Contract Categories: Human Resources - Employment Agreements
EX-10.18 12 fr9396ex1018.htm EXHIBIT 10.18

Exhibit 10.18

AMENDED AND RESTATED EMPLOYMENT AGREEMENT

          THIS AMENDED AND RESTATED EMPLOYMENT AGREEMENT (the “Agreement”), made this 24th day of March, 2003, by and among First Reliance Bank (the “Bank”), First Reliance Bancshares, Inc. (the “Holding Company”), and A. Dale Porter (“Porter”), amends and supersedes that certain Executive Employment Agreement dated August 22, 2001, as amended by Amendment No. 1 to Executive Employment Agreement dated June 1, 2002, by and between the same parties (the “Executive Employment Agreement”).

          WHEREAS, Porter is, as of the date hereof, employed as Executive Vice-President, Senior Retail Officer, and Secretary of the Bank, and serves as Executive Vice-President, Senior Retail Officer, and Secretary of the Holding Company;

          WHEREAS, the parties intend for Porter to resign from his current executive officer positions with the Bank and the Holding Company, effective March 31, 2003, but to remain employed by the Bank in a non-executive officer position as of March 31, 2003; and

          WHEREAS, the parties desire to amend and restate the Executive Employment Agreement to reflect Porter’s position changes, compensation changes, and continued employment with the Bank;

          NOW, THEREFORE, in consideration of the foregoing and of the promises and mutual agreements set forth below, and other good and valuable consideration, the receipt and sufficiency of which are hereby acknowledged, the parties hereto intending to be legally bound agree as follows:

          1.        Resignation.  Porter hereby resigns from his positions as Executive Vice-President, Senior Retail Officer, and Secretary of the Bank and the Holding Company, and from any other executive office he now holds at the Bank or the Holding Company, effective March 31, 2003, and until that date, the Bank will continue to employ and compensate Porter as provided in the Executive Employment Agreement.  Section 5.a. of the Executive Employment Agreement requires that Porter be paid a base salary from January 1, 2003 until March 31, 2003 of $26,033.25 because the median base salary of comparable executive officers of banks in the Southeastern United States with similar total assets based on the current Sheshunoff Information Services Survey is $104,133.00 per year.  Pursuant to Section 5.c. of the Executive Employment Agreement, in connection with the Holding Company’s upcoming secondary offering, even if the secondary offering is postponed beyond March 31, 2003, Porter shall be entitled to options to purchase at the offering price that number of shares equal to 5% of the total number of shares sold in the offering.  Such options shall vest as provided in the stock option plan adopted in connection with such offering.

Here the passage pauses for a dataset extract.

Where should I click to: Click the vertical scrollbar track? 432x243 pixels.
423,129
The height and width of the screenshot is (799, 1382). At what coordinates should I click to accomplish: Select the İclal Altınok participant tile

          2.        Employment After Effective Date of Resignation.  Effective March 31, 2003, Porter will be employed by the Bank in a non-executive officer position, and he shall perform all duties, authorities, and responsibilities as assigned to him by the President of the Bank.  Porter will be on leave with no work responsibilities, but with continued compensation based on Section 5 of this Agreement, from March 31, 2003 until May 31, 2003.  Upon the conclusion of his leave on May 31, 2003, the parties anticipate that Porter will work 32 hours per week, on average, subject to reasonable leave.



          3.        Term.  The term of Porter’s employment (the “Term”) pursuant to Section 2 of this Agreement shall begin March 31, 2003 and shall be AT WILL, meaning that either party may terminate such employment at any time, with or without cause.  No termination of such employment shall affect Porter’s right to Deferred Compensation as described in Section 5.a. of this Agreement.

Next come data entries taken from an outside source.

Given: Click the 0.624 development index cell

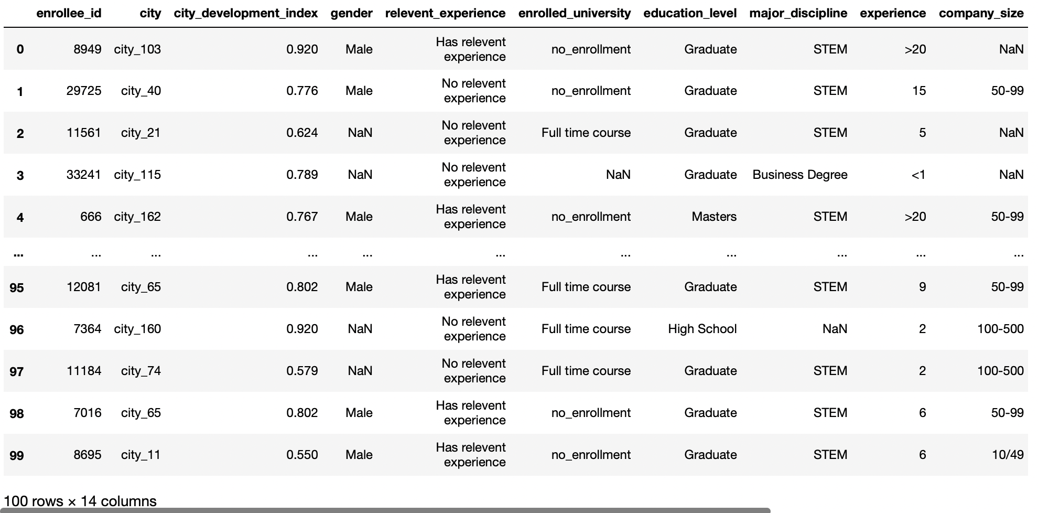Looking at the screenshot, I should 302,133.
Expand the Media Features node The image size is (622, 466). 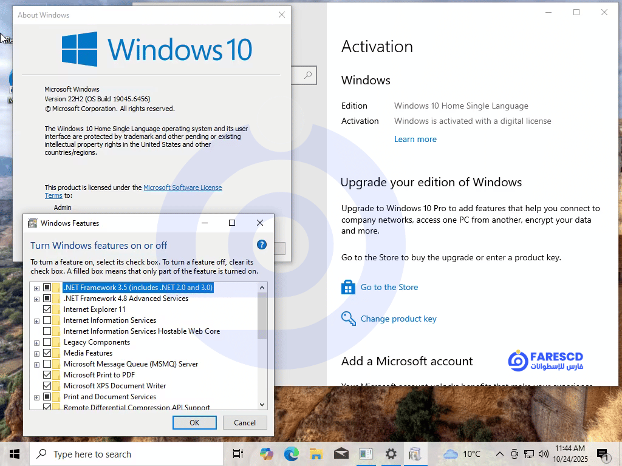coord(36,353)
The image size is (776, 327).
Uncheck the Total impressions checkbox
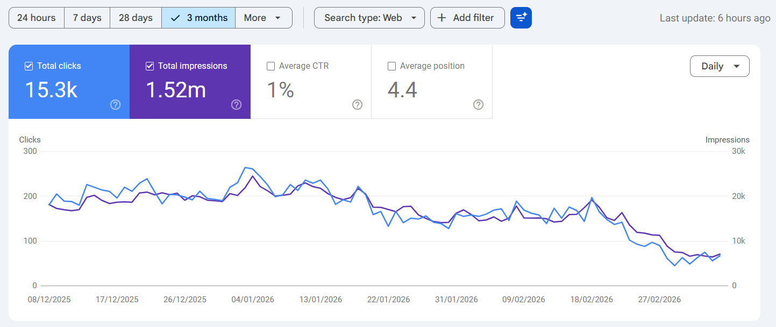150,66
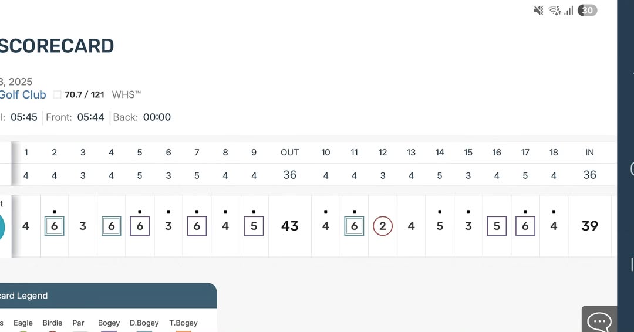Toggle the small checkbox beside 70.7 / 121
634x332 pixels.
[x=58, y=94]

          4.        Place of Performance.  Porter shall be based in Florence, South Carolina, subject to reasonable travel necessary to the business of the Bank.

          5.        Compensation and Benefits.  In consideration of Porter’s performance of his duties during the Term, the Bank shall provide Porter with the following compensation and benefits:

 

a.

Deferred Compensation.  The Bank shall pay Porter deferred compensation (the “Deferred Compensation”) of $350,000.00 over a period of seven years and three months beginning April 1, 2003 and ending June 30, 2010 in 87 equal monthly installments of $4022.99.  The Deferred Compensation reflects the parties’ agreement regarding compensation payable with respect to the period that Porter served as an executive officer of the Bank and the Holding Company, and the Deferred Compensation is not conditioned on Porter’s rendition of any additional services.  The Deferred Compensation shall be payable in equal installments on the same dates as the Bank pays its regular payroll and shall be subject to the same withholdings and deductions as the Bank’s payroll.  In the event of Porter’s death, the Bank shall pay to his estate the Deferred Compensation that otherwise would have been paid to Porter up to and including the end of the fourth month after his death.

 

 

 

 

b.

Base Salary.  In addition to the Deferred Compensation, during the Term, the Bank shall pay Porter a Base Salary in an amount that is consistent with the Bank’s salary scales for an employee having substantially the same experience and duties as Porter and may be adjusted in accordance with the Bank’s normal salary payment practices.

 

 

 

 

c.

Incentive Bonus.  During the Term, Porter shall be entitled to participate in all incentive bonus programs applicable to Bank employees having similar duties as Porter.

 

 

 

 

d.

Business Expenses.  During the Term, the Bank shall reimburse Porter for all reasonable and necessary expenses incurred by Porter in his performance of services hereunder, including, but not limited to, expenses for business travel, upon presentation of itemized accounts and receipts for any single expense in excess of $50.00.  Business mileage shall be reimbursed at the IRS approved rate.  Reimbursement for airfare other than coach class shall require the prior written approval of the Board of Directors.

2



 

e.

Other Benefits.  During the Term, Porter shall be entitled to participate in all other benefits accorded to Bank employees having similar duties as Porter subject to the same conditions applicable to all Bank employees generally.

 

 

 

 

f.

Withholding.  The Bank may deduct from each payment of compensation hereunder all amounts required to be deducted and withheld in accordance with the applicable federal and state income, FICA, and other withholding requirements.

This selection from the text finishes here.